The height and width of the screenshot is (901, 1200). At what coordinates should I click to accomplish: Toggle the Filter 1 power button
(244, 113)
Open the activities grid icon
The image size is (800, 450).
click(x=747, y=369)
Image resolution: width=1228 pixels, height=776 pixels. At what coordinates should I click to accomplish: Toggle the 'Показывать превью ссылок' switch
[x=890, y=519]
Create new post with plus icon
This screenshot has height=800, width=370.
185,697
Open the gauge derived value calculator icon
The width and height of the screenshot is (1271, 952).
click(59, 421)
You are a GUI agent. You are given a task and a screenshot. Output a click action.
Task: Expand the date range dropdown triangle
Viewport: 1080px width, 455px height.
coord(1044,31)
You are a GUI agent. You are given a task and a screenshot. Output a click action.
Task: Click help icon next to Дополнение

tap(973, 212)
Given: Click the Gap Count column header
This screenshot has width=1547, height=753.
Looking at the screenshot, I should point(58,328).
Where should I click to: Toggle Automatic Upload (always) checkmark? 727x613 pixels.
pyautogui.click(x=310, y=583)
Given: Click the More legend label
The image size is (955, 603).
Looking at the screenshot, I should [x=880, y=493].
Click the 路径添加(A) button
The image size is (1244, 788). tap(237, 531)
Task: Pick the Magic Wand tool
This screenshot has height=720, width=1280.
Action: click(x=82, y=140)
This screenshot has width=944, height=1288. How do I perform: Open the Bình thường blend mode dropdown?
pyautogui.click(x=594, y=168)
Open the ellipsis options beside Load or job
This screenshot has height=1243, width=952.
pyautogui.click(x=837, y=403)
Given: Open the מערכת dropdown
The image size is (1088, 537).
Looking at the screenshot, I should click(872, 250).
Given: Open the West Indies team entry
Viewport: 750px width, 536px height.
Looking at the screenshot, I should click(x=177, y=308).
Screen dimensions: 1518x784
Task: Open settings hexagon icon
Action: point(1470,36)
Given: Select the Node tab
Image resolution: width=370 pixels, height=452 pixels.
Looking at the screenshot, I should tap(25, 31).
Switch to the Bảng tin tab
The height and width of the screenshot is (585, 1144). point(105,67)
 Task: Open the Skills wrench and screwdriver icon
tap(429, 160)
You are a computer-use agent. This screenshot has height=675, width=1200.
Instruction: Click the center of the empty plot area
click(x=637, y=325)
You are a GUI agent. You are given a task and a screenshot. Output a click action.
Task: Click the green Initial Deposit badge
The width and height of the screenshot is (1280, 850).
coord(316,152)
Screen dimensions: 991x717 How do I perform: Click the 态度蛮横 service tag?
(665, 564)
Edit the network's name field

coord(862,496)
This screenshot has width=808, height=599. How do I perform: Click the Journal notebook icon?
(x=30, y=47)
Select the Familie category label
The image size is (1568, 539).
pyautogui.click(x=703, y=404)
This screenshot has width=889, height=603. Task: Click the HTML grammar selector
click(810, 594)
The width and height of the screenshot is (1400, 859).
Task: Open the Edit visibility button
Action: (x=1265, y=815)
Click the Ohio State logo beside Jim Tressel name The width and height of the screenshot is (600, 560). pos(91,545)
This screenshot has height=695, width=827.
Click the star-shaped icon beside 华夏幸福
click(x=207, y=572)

_TASK STATEMENT_: Line by line, reproduce the data above exactly.

_EXPECTED ANSWER_:
The height and width of the screenshot is (901, 1200). At what coordinates should I click to accomplish: Toggle the Filter 1 power button
(244, 113)
Open the activities grid icon
The image size is (800, 450).
click(x=747, y=369)
Image resolution: width=1228 pixels, height=776 pixels. At what coordinates should I click to accomplish: Toggle the 'Показывать превью ссылок' switch
[x=890, y=519]
Create new post with plus icon
This screenshot has height=800, width=370.
185,697
Open the gauge derived value calculator icon
The width and height of the screenshot is (1271, 952).
click(59, 421)
You are a GUI agent. You are given a task and a screenshot. Output a click action.
Task: Expand the date range dropdown triangle
Viewport: 1080px width, 455px height.
coord(1044,31)
You are a GUI agent. You are given a task and a screenshot. Output a click action.
Task: Click help icon next to Дополнение

tap(973, 212)
Given: Click the Gap Count column header
This screenshot has width=1547, height=753.
Looking at the screenshot, I should point(58,328).
Where should I click to: Toggle Automatic Upload (always) checkmark? 727x613 pixels.
pyautogui.click(x=310, y=583)
Given: Click the More legend label
The image size is (955, 603).
Looking at the screenshot, I should [x=880, y=493].
Click the 路径添加(A) button
The image size is (1244, 788). tap(237, 531)
Task: Pick the Magic Wand tool
This screenshot has height=720, width=1280.
Action: click(x=82, y=140)
This screenshot has width=944, height=1288. How do I perform: Open the Bình thường blend mode dropdown?
pyautogui.click(x=594, y=168)
Open the ellipsis options beside Load or job
This screenshot has height=1243, width=952.
pyautogui.click(x=837, y=403)
Given: Open the מערכת dropdown
The image size is (1088, 537).
Looking at the screenshot, I should click(872, 250).
Given: Open the West Indies team entry
Viewport: 750px width, 536px height.
Looking at the screenshot, I should click(x=177, y=308).
Screen dimensions: 1518x784
Task: Open settings hexagon icon
Action: point(1470,36)
Given: Select the Node tab
Image resolution: width=370 pixels, height=452 pixels.
Looking at the screenshot, I should tap(25, 31).
Switch to the Bảng tin tab
The height and width of the screenshot is (585, 1144). point(105,67)
 Task: Open the Skills wrench and screwdriver icon
tap(429, 160)
You are a computer-use agent. This screenshot has height=675, width=1200.
Instruction: Click the center of the empty plot area
click(x=637, y=325)
You are a GUI agent. You are given a task and a screenshot. Output a click action.
Task: Click the green Initial Deposit badge
The width and height of the screenshot is (1280, 850).
coord(316,152)
Screen dimensions: 991x717 How do I perform: Click the 态度蛮横 service tag?
(665, 564)
Edit the network's name field

coord(862,496)
This screenshot has width=808, height=599. How do I perform: Click the Journal notebook icon?
(x=30, y=47)
Select the Familie category label
The image size is (1568, 539).
pyautogui.click(x=703, y=404)
This screenshot has width=889, height=603. Task: Click the HTML grammar selector
click(810, 594)
The width and height of the screenshot is (1400, 859).
Task: Open the Edit visibility button
Action: (x=1265, y=815)
Click the Ohio State logo beside Jim Tressel name The width and height of the screenshot is (600, 560). pos(91,545)
This screenshot has height=695, width=827.
Click the star-shaped icon beside 华夏幸福
click(x=207, y=572)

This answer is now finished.